L'assistente personale di Matthew Perry è stato condannato a tre anni e cinque mesi di carcere per il ruolo avuto nella morte per overdose della star di Friends, avvenuta il 28 ottobre 2023 nella sua villa di Pacific Palisades, a Los Angeles. Kenneth Iwamasa, 60 anni, è stato ritenuto colpevole di aver acquistato la ketamina e di aver iniettato a Perry la dose letale. Si conclude così il procedimento giudiziario durato due anni e mezzo e che ha portato alla condanna di cinque persone. Iwamasa è stato infatti l'ultimo dei cinque imputati che si sono dichiarati colpevoli in relazione alla morte di Perry, avvenuta all'età di 54 anni.

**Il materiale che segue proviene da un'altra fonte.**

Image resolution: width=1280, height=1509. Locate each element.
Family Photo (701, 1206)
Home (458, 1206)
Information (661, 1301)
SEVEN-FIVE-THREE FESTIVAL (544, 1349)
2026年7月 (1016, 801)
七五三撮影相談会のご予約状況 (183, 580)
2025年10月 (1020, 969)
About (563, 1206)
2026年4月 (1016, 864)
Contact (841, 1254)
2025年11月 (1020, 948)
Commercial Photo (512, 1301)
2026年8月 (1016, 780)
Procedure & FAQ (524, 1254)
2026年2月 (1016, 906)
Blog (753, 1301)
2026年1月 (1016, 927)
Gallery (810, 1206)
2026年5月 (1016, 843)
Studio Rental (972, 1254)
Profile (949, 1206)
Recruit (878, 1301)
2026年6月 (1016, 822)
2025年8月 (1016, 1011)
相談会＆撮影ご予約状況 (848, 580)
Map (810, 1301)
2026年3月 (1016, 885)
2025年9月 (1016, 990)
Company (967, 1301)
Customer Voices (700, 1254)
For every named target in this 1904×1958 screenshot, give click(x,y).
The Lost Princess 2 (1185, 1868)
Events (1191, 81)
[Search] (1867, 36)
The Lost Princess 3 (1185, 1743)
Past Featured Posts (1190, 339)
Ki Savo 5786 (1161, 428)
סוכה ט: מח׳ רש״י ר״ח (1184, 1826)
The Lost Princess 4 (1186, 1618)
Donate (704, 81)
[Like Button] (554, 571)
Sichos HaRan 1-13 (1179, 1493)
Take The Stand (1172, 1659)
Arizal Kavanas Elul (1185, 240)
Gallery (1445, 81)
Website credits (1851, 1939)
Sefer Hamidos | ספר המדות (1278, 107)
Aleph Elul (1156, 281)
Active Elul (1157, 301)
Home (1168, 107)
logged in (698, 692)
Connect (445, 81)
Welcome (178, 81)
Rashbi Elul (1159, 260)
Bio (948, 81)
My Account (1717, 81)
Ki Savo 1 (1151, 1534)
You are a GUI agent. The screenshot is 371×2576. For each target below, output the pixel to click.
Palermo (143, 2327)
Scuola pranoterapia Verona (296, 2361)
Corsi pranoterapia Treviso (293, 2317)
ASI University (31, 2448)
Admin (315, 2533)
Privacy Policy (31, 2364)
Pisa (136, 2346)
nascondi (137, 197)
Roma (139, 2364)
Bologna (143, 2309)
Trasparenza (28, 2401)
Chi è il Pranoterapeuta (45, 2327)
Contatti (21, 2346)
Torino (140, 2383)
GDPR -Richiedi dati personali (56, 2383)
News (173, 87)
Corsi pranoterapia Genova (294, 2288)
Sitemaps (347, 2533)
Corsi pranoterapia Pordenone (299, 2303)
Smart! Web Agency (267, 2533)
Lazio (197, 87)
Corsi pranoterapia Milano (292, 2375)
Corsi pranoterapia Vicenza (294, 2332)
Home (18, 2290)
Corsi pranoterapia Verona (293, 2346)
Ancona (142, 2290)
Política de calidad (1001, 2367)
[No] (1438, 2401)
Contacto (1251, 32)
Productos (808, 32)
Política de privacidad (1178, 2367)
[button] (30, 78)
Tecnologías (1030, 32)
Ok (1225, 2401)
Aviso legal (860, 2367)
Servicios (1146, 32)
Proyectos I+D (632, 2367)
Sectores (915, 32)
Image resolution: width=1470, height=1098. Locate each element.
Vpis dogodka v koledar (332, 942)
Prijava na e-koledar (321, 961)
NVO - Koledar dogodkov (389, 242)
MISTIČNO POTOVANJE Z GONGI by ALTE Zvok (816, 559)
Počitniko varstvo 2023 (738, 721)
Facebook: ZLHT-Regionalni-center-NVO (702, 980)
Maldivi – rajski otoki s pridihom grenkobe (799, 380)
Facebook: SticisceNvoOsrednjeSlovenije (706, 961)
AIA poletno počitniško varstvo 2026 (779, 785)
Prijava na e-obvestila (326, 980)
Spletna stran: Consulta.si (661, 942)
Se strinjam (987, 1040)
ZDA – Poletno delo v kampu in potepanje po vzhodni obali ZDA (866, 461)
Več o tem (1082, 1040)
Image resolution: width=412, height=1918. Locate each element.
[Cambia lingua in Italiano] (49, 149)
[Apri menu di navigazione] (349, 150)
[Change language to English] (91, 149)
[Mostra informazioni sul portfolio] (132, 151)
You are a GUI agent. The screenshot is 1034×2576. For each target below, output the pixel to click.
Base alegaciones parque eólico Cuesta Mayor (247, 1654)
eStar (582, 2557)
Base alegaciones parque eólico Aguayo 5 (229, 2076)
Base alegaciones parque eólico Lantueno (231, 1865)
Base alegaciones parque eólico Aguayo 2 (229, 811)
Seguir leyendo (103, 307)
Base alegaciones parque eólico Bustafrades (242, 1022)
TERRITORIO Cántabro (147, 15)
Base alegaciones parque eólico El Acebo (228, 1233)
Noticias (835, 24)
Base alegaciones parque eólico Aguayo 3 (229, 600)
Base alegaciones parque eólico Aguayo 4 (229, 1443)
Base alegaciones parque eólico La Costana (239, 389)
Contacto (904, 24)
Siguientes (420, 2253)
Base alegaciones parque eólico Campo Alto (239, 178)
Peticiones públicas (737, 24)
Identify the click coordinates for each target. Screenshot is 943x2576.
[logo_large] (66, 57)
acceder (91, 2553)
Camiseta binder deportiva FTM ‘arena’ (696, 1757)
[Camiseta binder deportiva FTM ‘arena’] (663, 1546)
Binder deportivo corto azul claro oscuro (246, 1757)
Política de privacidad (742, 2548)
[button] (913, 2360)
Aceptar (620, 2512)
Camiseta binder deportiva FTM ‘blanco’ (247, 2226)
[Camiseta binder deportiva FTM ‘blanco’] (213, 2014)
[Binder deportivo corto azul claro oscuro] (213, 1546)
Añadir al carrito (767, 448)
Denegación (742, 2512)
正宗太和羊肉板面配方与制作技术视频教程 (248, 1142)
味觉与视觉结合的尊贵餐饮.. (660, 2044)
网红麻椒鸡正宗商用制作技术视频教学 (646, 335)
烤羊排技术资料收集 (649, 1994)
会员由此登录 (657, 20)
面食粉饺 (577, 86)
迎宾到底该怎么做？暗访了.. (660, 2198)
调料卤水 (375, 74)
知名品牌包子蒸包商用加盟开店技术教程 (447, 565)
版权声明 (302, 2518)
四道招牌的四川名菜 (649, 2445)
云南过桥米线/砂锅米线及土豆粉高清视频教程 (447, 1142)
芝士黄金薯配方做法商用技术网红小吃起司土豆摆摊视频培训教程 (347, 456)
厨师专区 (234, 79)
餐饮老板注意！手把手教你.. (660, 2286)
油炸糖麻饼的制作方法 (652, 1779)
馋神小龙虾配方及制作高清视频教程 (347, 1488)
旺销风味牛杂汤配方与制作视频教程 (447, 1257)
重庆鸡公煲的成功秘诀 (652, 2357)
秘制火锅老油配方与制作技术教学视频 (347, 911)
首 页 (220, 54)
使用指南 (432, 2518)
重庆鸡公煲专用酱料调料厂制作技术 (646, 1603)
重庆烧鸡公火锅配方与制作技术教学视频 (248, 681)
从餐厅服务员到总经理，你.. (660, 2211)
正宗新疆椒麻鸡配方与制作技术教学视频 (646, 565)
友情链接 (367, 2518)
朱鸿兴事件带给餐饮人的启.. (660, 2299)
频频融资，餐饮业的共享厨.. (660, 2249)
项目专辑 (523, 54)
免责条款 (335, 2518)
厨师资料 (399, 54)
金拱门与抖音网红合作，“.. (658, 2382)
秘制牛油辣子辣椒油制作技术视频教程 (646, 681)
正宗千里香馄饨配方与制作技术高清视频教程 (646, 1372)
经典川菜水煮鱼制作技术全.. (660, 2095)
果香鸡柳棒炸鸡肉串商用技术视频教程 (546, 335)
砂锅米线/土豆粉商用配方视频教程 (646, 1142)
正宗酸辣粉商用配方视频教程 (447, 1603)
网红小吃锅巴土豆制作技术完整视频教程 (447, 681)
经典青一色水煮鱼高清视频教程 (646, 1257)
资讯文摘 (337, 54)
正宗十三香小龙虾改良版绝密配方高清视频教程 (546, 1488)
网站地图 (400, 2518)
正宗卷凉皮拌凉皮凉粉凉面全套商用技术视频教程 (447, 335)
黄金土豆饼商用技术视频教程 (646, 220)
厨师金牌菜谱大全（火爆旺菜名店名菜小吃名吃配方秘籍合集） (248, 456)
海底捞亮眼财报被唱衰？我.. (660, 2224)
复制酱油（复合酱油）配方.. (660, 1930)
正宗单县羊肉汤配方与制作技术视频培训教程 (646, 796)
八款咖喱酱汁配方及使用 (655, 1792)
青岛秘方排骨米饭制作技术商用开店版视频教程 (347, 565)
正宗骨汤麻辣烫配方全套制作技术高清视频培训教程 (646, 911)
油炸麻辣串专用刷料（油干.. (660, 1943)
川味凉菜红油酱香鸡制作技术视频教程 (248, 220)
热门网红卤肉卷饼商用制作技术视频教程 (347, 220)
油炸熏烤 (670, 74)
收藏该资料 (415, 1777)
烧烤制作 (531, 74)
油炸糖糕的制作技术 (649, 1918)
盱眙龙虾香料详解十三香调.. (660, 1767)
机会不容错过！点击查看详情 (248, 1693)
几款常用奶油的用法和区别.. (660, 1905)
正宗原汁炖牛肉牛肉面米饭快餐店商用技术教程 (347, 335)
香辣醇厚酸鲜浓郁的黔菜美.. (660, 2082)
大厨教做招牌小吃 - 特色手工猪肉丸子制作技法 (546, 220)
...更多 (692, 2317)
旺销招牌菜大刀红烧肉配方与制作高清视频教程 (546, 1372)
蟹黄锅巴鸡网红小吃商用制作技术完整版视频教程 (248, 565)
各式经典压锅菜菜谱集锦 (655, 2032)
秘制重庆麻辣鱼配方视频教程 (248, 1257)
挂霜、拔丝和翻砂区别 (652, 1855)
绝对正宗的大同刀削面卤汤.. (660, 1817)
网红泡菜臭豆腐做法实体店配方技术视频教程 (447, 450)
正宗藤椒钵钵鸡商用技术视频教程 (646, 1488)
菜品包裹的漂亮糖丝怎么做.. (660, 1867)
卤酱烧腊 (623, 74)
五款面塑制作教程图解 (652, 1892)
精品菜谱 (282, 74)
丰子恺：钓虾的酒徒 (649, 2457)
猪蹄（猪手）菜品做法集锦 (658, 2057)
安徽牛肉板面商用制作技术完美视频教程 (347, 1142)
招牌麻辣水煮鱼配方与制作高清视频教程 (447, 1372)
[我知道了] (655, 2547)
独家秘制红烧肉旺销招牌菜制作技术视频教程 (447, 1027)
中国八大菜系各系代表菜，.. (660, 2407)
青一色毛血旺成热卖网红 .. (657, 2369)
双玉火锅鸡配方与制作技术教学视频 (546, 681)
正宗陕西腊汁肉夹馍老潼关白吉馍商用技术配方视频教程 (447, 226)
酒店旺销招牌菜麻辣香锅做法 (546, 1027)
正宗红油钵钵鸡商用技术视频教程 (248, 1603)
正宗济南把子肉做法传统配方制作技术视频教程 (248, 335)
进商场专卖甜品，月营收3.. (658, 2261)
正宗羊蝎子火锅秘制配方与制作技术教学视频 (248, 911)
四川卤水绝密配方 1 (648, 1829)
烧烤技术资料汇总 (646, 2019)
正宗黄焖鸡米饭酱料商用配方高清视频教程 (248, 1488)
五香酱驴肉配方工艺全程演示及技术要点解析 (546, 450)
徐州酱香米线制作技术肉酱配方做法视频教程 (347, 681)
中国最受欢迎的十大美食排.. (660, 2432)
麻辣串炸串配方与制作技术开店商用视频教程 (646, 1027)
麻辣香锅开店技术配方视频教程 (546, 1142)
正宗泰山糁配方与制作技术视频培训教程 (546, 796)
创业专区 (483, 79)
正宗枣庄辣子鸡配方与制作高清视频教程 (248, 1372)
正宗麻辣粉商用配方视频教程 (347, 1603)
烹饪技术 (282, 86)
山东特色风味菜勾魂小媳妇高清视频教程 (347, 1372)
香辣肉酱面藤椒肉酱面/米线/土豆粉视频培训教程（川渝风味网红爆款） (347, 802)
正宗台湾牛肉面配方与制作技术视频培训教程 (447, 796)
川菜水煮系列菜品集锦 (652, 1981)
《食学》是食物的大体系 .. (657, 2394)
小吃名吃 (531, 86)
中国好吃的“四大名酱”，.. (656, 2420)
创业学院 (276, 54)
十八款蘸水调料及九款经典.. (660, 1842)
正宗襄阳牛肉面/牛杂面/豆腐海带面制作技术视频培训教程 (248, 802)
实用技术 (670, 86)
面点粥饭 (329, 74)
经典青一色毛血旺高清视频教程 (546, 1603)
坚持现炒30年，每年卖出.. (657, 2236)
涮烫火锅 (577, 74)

"Lei era a conoscenza della sua lotta contro la dipendenza. La sua condotta è stata sconsiderata, non solo nel giorno della sua morte, ma anche nei giorni immediatamente precedenti", ha dichiarato la giudice prima di pronunciare la sentenza.
Chi è Kenneth Iwamasa
Secondo la ricostruzione degli inquirenti, Kenneth Iwamasa conosceva Matthew Perry dal 1992 e sarebbe diventato suo assistente dal 2022, percependo uno stipendio di 150mila dollari annui. Fu lui che lo trovò morto nella vasca idromassaggio. Iwamasa è rimasto al fianco di Perry durante gli ultimi giorni della sua vita, agendo come facilitatore, corriere della droga e medico de facto dell'attore. Secondo l'accusa, Iwamasa era consapevole della lotta alle dipendenze di Perry ed era, inoltre, stato avvertito dai medici sulla pericolosità dell'auto-somministrazione di ketamina.
Le scuse di Iwamasa
"Sono terribilmente dispiaciuto e porgo a voi le mie condoglianze - ha detto Iawamasa prima della lettura della sentenza, rivolto ai familiari e agli amici di Perry - Sono profondamente rammaricato per aver commesso questi atti illeciti, dei quali mi pentirò per sempre. Me ne porterò il peso fino alla tomba".
Le persone coinvolte
Sono cinque in totale le persone condannate per aver contribuito a distribuire illegalmente la ketamina destinata a Matthew Perry. Coinvolta in primis Jasveen Sangha, conosciuta come la "Regina della Ketamina", condannata a 15 anni di carcere.
Coinvolti anche i medici Salvador Plasencia, 30 mesi di reclusione, e Mark Chavez, che sconterà otto mesi di arresti domiciliari. Due anni di carcere spettano invece a Erik Fleming, accusato di essere stato il tramite nella compravendita della sostanza.